Your task is to copy every record exactly.

---

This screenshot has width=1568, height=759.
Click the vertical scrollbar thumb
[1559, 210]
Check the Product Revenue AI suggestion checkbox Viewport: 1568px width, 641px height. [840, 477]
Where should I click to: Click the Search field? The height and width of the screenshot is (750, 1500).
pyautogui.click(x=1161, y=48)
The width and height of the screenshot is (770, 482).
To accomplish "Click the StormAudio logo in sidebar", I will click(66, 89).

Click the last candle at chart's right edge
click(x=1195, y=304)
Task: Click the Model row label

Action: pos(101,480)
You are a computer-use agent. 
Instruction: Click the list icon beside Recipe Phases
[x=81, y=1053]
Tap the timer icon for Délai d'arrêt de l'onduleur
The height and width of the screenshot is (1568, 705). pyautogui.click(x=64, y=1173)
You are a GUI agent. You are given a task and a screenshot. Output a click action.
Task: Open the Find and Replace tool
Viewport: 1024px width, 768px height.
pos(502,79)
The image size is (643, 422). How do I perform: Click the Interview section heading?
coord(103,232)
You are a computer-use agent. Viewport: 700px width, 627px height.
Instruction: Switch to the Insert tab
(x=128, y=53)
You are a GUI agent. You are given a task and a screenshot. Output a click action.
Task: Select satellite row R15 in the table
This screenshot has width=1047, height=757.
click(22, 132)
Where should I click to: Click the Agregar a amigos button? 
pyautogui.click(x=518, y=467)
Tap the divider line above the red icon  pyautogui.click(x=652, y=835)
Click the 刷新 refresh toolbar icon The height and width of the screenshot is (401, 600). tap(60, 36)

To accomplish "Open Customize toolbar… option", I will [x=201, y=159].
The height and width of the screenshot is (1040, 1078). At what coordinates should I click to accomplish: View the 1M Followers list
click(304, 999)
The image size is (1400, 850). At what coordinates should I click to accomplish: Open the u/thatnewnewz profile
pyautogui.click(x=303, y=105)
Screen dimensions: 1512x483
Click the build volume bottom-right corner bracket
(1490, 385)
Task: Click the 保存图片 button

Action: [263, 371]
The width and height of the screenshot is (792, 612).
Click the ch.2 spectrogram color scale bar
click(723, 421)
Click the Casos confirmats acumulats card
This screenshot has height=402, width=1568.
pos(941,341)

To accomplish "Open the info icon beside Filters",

---

ANSWER TO THIS TASK -
This screenshot has width=1568, height=759.
Click the vertical scrollbar thumb
[1559, 210]
Check the Product Revenue AI suggestion checkbox Viewport: 1568px width, 641px height. [840, 477]
Where should I click to: Click the Search field? The height and width of the screenshot is (750, 1500).
pyautogui.click(x=1161, y=48)
The width and height of the screenshot is (770, 482).
To accomplish "Click the StormAudio logo in sidebar", I will click(66, 89).

Click the last candle at chart's right edge
click(x=1195, y=304)
Task: Click the Model row label

Action: pos(101,480)
You are a computer-use agent. 
Instruction: Click the list icon beside Recipe Phases
[x=81, y=1053]
Tap the timer icon for Délai d'arrêt de l'onduleur
The height and width of the screenshot is (1568, 705). pyautogui.click(x=64, y=1173)
You are a GUI agent. You are given a task and a screenshot. Output a click action.
Task: Open the Find and Replace tool
Viewport: 1024px width, 768px height.
pos(502,79)
The image size is (643, 422). How do I perform: Click the Interview section heading?
coord(103,232)
You are a computer-use agent. Viewport: 700px width, 627px height.
Instruction: Switch to the Insert tab
(x=128, y=53)
You are a GUI agent. You are given a task and a screenshot. Output a click action.
Task: Select satellite row R15 in the table
This screenshot has width=1047, height=757.
click(22, 132)
Where should I click to: Click the Agregar a amigos button? 
pyautogui.click(x=518, y=467)
Tap the divider line above the red icon  pyautogui.click(x=652, y=835)
Click the 刷新 refresh toolbar icon The height and width of the screenshot is (401, 600). tap(60, 36)

To accomplish "Open Customize toolbar… option", I will [x=201, y=159].
The height and width of the screenshot is (1040, 1078). At what coordinates should I click to accomplish: View the 1M Followers list
click(304, 999)
The image size is (1400, 850). At what coordinates should I click to accomplish: Open the u/thatnewnewz profile
pyautogui.click(x=303, y=105)
Screen dimensions: 1512x483
Click the build volume bottom-right corner bracket
(1490, 385)
Task: Click the 保存图片 button

Action: [263, 371]
The width and height of the screenshot is (792, 612).
Click the ch.2 spectrogram color scale bar
click(723, 421)
Click the Casos confirmats acumulats card
This screenshot has height=402, width=1568.
pos(941,341)

To accomplish "Open the info icon beside Filters",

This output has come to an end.